Key papers in this field:
- Willett, Peter, John M. Barnard, and Geoffrey M. Downs. "Chemical similarity searching." Journal of chemical information and computer sciences 38.6 (1998): 983-996
- PubChem Atom Environments
Blogs from Greg Landrum (RDKit creator):
- Bit collisions in Rdkit
- Simulating count fingerprints
- Number of Fingerprint Bits
- Number of unique fingerprint bits
- RSC Open Science Standardization Talk
Resources to consider:
import os
import pandas as pd
import numpy as np
import tqdm.notebook as tqdm
import rdkit
from rdkit import Chem
from rdkit.Chem import Draw
from rdkit.Chem.Draw import IPythonConsole #Needed to show molecules
print(rdkit.__version__)
Chem.WrapLogs()
lg = rdkit.RDLogger.logger()
lg.setLevel(rdkit.RDLogger.CRITICAL)
import matplotlib.pyplot as plt
from matplotlib.pyplot import cm
# High DPI rendering for mac
%config InlineBackend.figure_format = 'retina'
# "Infinite" DPI vector output -- overkill
#%config InlineBackend.figure_format = 'svg'
# Plot matplotlib plots with white background:
%config InlineBackend.print_figure_kwargs={'facecolor' : "w"}
url = 'https://raw.githubusercontent.com/pgg1610/data_files/main/delaney.smi'
x = pd.read_csv(url, header=0, names=['SMILES', 'logP'])
x.head(3)
from rdkit.Chem import PandasTools
PandasTools.AddMoleculeColumnToFrame(x, smilesCol='SMILES')
x.sample(2)
Types of fingerprints to consider:
https://www.rdkit.org/docs/GettingStartedInPython.html#list-of-available-fingerprints
The types of atom pairs and torsions are normal (default), hashed and bit vector (bv). The types of the Morgan fingerprint are bit vector (bv, default) and count vector (count).
-
Descriptor based fingerprints - more information here
-
Count or binary-based fingerprints
2.1. Circular Fingerprints (Morgan) - Extended Connectivity (ECFP) or Feature Morgan
2.2. Atom pair
2.3. Torsion
2.4. MACCS Keys
2.5. RDkit
2.6. Avalon Tools
-
Data-driven fingerprints
Many of the RDKit's fingerprints are available as either bit vectors or count vectors.
Bit vectors track whether or not features appear in a molecule while count vectors track the number of times each feature appears.
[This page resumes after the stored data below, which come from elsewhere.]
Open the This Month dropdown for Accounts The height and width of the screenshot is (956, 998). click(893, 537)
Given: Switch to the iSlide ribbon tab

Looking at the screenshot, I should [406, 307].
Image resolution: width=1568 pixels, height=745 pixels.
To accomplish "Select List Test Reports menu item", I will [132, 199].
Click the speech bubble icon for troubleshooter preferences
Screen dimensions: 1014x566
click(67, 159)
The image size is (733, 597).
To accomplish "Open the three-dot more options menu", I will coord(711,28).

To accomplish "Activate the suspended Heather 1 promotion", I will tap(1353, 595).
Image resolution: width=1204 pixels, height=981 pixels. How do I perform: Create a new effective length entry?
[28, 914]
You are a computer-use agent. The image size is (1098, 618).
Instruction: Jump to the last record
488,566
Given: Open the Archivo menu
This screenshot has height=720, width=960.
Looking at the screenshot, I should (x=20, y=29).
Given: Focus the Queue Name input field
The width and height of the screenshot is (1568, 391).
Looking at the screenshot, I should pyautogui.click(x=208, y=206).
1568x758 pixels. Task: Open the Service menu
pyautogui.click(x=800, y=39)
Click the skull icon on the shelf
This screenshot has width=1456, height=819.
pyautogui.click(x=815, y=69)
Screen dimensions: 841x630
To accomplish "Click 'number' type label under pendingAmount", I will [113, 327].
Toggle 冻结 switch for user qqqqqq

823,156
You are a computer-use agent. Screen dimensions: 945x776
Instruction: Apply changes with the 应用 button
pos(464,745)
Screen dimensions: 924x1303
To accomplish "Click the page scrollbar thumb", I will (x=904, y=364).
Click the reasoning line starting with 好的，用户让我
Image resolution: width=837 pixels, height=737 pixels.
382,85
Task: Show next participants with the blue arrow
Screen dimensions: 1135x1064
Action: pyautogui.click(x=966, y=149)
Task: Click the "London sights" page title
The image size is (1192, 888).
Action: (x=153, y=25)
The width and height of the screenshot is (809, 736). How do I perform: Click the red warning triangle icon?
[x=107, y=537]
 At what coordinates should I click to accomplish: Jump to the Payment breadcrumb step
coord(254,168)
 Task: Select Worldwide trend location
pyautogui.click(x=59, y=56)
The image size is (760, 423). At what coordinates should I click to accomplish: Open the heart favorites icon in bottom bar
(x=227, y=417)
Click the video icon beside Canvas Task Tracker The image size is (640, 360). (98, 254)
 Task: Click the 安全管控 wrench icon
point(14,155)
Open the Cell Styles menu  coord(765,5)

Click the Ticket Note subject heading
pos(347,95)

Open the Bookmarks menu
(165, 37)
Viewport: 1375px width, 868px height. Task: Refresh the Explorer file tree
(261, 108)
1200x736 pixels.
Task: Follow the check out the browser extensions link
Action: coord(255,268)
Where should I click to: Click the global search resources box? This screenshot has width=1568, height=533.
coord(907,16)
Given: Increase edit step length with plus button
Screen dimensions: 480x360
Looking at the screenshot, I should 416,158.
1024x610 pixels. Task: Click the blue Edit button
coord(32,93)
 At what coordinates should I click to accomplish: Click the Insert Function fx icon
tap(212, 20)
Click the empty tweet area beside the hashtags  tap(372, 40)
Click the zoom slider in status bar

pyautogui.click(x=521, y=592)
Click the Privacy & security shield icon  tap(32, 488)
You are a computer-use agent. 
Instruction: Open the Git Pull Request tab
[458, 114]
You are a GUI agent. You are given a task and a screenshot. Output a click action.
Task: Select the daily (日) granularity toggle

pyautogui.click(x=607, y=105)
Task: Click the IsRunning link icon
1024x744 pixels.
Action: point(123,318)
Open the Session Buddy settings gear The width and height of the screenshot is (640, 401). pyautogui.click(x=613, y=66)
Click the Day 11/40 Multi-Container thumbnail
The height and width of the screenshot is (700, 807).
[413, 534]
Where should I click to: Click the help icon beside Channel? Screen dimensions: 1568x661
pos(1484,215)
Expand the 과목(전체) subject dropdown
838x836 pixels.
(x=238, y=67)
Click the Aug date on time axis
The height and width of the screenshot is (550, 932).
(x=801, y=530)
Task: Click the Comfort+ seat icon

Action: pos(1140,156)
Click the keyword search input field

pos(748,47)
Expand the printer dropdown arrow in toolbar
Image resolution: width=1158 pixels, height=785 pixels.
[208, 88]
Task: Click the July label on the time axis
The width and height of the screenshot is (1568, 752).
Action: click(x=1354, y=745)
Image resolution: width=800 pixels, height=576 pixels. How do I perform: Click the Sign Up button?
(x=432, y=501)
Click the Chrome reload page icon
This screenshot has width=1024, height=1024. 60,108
It seems intuitive that a count vector is a better representation of similarity than bit vectors, but we often use bit vector representations for computational expediency - bit vectors require less memory and are much faster to operate on.
In the newer version of Rdkit there is are functions to simulate counts from bit vector.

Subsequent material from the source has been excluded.